José Jaramillo


Julio Flórez ya lo advirtió: “Algo se muere en mí todos los días”, que sirve para todos los humanos, definitivamente destinados a morir, porque los poetas lo que hacen es condensar los grandes principios de la filosofía en grajeas, como esas cápsulas diminutas, que cuesta creer que puedan curar enfermedades, pero las curan. Igualmente, todo ser vivo se muere porque se muere. Aceptar la realidad de la muerte de por sí es un paliativo para atenuar el miedo a lo irremediable, que por insondable y misterioso provoca el deseo de que no suceda. Muchas personas se apegan a la vida, no porque estén contentas con ella, sino por temor a lo desconocido. Se necesita mucha fe, como la de los religiosos; o mucho pragmatismo, en el caso de los escépticos, para aceptar la realidad de la muerte. Y hasta desearla, cuando la vida comienza a tallar, a incomodar… Un religioso, el padre José Manuel Martín Descalzo, decía, cuando, aquejado de una cruel enfermedad, la muerte comenzó a asomársele por las rendijas de su austero cuarto: “Y entonces vio la luz, la luz que entraba / por todas las ventanas de su vida. / Vio que el dolor precipitó la huida / y entendió que la muerte ya no estaba. / Morir sólo es morir.
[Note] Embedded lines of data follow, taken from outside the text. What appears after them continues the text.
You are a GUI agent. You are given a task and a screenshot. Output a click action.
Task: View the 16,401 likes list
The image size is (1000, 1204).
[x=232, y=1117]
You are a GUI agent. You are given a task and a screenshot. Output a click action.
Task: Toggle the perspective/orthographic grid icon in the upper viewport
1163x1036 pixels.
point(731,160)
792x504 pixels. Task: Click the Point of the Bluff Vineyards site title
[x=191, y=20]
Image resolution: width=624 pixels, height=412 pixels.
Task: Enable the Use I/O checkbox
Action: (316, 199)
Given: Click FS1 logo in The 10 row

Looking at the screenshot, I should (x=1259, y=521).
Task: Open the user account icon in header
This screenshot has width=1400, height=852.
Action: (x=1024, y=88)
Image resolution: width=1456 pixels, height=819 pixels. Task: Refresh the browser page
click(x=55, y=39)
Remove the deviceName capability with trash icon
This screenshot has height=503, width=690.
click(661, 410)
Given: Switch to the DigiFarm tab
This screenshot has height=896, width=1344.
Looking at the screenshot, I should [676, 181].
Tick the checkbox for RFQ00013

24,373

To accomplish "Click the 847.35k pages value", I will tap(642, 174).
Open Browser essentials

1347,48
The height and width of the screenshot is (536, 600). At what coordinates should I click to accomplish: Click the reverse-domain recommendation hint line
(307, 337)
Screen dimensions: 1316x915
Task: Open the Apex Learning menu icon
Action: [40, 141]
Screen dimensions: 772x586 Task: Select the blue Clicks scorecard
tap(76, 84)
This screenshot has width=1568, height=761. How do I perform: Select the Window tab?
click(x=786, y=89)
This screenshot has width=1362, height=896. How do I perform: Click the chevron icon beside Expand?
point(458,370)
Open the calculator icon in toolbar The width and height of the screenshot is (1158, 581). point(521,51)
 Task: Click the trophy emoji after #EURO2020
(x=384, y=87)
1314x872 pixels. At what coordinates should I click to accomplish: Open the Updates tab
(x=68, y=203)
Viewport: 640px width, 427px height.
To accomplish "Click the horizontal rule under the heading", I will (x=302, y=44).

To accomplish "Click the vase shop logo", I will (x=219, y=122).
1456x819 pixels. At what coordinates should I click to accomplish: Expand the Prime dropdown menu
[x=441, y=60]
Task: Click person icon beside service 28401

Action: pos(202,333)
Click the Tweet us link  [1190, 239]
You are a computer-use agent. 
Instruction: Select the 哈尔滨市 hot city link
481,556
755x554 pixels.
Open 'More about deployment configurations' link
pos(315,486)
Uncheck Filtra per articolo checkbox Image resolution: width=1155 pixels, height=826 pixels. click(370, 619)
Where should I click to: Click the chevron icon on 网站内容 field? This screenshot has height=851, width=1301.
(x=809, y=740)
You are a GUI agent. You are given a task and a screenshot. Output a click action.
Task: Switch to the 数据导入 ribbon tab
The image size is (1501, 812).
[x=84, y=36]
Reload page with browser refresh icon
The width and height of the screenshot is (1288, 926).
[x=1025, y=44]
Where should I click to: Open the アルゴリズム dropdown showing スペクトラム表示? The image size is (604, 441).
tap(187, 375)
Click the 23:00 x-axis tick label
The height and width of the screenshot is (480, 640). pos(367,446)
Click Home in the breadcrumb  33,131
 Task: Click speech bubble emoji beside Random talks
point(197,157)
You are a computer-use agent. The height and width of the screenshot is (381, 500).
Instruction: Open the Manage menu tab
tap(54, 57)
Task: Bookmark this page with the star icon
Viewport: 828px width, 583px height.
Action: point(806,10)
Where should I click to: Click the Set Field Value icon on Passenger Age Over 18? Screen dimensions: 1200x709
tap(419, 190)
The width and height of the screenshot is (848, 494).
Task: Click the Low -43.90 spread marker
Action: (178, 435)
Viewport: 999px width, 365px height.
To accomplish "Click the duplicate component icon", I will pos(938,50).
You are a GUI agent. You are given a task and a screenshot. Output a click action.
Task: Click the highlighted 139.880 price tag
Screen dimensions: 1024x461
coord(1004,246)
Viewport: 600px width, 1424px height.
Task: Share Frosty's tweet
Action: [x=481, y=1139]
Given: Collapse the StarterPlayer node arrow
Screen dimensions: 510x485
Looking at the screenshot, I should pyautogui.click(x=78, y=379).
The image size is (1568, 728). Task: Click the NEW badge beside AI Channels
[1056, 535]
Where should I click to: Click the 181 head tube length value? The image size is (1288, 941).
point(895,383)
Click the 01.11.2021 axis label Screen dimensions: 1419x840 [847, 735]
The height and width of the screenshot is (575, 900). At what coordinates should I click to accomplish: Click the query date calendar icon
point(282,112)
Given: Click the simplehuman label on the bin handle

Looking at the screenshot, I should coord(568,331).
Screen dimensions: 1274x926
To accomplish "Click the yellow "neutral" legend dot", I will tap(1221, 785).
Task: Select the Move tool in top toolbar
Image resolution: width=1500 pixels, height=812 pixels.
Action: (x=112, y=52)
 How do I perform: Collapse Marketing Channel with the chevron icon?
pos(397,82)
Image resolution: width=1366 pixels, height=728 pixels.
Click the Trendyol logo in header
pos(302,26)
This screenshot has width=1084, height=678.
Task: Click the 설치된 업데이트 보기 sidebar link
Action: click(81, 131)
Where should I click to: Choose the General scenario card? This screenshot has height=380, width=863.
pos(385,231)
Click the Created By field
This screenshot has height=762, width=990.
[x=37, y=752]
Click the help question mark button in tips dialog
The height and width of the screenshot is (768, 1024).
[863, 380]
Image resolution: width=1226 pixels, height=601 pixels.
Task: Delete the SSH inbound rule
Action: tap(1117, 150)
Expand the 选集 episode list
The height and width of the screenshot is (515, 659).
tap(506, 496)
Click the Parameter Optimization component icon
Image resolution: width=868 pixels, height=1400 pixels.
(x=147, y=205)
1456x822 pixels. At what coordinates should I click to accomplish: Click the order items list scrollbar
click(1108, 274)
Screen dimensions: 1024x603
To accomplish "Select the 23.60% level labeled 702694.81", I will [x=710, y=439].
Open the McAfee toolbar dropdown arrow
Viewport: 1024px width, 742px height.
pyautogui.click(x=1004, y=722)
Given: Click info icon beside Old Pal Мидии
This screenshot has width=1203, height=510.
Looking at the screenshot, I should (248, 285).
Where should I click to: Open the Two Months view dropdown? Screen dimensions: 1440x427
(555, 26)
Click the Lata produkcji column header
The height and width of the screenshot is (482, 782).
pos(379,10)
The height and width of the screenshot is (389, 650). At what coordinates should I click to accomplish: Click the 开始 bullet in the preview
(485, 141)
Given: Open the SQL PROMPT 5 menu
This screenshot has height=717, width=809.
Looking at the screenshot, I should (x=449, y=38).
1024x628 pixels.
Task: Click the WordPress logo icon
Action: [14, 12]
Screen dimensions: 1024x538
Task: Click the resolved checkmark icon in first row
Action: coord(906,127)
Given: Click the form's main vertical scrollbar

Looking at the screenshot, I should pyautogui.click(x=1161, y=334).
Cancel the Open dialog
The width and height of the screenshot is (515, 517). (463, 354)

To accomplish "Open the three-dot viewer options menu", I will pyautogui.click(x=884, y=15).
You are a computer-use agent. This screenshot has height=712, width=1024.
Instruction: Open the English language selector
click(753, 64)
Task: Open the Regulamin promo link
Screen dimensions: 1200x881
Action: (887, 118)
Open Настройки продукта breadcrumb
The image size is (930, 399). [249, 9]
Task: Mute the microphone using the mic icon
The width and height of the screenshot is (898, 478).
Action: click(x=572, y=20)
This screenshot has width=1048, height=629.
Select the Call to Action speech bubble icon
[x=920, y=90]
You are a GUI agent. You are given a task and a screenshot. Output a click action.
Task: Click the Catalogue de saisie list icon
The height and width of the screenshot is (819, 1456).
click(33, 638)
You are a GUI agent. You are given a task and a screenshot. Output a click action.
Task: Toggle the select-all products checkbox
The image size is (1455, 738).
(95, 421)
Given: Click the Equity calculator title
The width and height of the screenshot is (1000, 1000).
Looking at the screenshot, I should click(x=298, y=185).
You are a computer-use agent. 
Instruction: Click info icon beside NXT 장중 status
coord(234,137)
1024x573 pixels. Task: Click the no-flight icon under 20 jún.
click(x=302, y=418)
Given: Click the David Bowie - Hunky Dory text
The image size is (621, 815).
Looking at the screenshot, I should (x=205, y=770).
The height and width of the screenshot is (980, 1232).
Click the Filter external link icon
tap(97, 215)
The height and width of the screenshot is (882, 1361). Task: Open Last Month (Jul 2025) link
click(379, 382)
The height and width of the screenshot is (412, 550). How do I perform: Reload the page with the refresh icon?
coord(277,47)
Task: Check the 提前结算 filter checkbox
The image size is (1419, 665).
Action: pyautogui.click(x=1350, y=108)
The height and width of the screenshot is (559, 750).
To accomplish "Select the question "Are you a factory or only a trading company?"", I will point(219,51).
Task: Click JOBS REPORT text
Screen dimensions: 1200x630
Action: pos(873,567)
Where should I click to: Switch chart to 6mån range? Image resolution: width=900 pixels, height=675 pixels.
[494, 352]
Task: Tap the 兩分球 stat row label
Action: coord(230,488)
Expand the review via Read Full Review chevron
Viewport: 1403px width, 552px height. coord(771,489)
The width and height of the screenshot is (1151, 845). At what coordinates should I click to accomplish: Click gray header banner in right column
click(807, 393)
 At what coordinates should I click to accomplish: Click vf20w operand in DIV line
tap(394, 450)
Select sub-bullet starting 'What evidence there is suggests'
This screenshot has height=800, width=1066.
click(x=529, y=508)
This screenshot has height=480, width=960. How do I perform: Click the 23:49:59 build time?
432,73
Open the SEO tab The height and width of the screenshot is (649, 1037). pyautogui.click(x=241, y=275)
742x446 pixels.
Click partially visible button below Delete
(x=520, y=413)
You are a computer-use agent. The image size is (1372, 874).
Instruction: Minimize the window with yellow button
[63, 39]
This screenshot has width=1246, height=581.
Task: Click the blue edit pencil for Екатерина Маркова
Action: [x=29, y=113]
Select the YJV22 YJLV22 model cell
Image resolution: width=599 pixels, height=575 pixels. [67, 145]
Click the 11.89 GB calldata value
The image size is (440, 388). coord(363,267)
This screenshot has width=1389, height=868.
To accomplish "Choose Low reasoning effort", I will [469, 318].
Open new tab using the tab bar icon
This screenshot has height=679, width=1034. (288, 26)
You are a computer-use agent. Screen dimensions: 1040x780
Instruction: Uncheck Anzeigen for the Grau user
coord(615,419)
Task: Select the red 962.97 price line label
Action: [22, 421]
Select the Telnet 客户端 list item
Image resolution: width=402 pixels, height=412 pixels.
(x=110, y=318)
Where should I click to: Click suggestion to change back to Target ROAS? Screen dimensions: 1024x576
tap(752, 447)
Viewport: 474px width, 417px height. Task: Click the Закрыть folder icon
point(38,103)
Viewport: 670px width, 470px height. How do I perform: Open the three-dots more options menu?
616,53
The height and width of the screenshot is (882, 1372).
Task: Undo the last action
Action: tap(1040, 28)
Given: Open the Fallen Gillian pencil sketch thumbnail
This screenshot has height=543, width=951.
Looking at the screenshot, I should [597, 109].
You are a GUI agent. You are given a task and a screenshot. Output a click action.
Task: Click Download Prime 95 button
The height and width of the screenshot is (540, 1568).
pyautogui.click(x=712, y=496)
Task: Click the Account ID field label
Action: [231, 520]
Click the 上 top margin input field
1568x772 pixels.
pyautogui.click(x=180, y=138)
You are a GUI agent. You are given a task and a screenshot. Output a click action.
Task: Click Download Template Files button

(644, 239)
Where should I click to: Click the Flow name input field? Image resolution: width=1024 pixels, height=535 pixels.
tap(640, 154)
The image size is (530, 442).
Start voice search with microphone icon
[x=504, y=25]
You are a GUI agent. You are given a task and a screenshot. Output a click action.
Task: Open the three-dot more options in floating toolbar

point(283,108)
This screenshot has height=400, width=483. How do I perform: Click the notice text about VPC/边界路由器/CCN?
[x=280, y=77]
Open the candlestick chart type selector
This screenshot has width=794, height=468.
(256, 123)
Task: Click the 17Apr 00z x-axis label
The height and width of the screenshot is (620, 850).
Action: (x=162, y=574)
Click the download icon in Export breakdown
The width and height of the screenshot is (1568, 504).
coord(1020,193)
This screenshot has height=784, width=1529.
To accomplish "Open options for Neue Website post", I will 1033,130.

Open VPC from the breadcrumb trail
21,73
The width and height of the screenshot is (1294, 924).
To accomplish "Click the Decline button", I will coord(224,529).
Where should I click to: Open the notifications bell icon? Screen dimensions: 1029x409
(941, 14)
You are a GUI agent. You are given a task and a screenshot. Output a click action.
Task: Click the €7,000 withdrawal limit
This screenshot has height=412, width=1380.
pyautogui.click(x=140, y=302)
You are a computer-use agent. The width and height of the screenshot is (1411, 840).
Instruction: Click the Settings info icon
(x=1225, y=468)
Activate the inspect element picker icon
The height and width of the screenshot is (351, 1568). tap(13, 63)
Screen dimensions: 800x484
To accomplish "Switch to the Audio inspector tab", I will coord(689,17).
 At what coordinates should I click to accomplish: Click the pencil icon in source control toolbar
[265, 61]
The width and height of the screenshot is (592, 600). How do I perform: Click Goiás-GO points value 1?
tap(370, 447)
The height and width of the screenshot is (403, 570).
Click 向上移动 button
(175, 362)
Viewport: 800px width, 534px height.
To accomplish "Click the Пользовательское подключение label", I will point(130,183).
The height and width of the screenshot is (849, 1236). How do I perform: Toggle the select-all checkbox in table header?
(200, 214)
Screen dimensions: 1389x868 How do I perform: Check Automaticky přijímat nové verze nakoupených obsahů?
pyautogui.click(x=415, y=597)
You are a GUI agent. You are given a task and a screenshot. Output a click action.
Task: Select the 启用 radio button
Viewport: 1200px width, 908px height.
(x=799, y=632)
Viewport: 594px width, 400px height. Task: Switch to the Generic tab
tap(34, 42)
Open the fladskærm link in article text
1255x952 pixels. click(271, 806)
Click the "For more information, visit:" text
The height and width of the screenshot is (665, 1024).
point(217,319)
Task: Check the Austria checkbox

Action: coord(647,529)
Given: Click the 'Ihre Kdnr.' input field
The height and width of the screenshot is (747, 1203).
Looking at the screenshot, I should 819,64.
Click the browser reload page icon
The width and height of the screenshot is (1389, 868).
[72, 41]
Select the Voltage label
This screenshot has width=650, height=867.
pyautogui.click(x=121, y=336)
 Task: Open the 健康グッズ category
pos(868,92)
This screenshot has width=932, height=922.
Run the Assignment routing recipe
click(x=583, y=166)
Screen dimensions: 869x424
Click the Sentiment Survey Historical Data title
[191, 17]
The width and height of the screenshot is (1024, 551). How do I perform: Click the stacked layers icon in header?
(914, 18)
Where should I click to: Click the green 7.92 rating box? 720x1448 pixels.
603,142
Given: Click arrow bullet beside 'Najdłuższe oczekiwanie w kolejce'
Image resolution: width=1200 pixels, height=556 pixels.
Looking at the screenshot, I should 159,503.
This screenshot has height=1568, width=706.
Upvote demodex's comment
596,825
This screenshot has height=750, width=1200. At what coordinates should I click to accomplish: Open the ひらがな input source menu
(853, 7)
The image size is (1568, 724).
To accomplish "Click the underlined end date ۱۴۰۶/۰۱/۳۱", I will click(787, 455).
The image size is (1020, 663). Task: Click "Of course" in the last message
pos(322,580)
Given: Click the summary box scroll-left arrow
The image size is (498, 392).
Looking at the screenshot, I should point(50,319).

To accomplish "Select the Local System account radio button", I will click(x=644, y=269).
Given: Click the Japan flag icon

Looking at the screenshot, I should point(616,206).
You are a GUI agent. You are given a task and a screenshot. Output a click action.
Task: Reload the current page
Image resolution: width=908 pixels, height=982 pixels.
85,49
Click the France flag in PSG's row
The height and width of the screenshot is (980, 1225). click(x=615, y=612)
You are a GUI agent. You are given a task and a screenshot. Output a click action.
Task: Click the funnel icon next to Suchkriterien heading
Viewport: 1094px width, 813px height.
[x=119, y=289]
Morir se acaba. / Morir es una higuera fugitiva. / Es cruzar una puerta a la deriva / y encontrar lo que tanto se buscaba. / Acabar de llorar y hacer preguntas, / ver el amor sin enigmas ni espejos, / descansar de vivir en la ternura. / Tener la paz, la luz, la casa juntas / y hallar, dejando los dolores lejos, / la noche-luz tras tanta noche oscura”.
En cambio Baudilio Montoya, guasón y bohemio; realista y liberal; creyente apenas en lo necesario para una sana supervivencia espiritual, cuando sintió “pasos de animal grande”, dijo con un soneto que tituló “Cuando Tú quieras, Señor”: “Ya estoy, Señor, retorno de la oscura / senda fragante que embrujó mis años, / en donde me asaltaron los engaños / y estrangulo mi fe la desventura. / Apurado ya el cáliz de amargura / por el querer de horóscopos extraños, / apenas a Tu amor para mis daños / le pido una migaja de ternura. / Sálvame del dolor que me consume: / tórnese el alma en celestial perfume / para Tus evangélicas esferas; / y pues nada me resta, y todo ha sido, / por esta sed de venturoso olvido / apágame, Señor, cuando Tú quieras”.
En cambio Luis Carlos “El Tuerto” López desafiaba así a la vida: “Mas, si me has de poner, como nos dijo el vate, / chato, pelón, sin dientes y estevado, / mátame de una vez vejez maldita, / para también yo hacer un disparate, / como Fausto, y buscar mi Margarita.”
En miedo a la muerte es, como todos los miedos, un derecho personal de cada quien.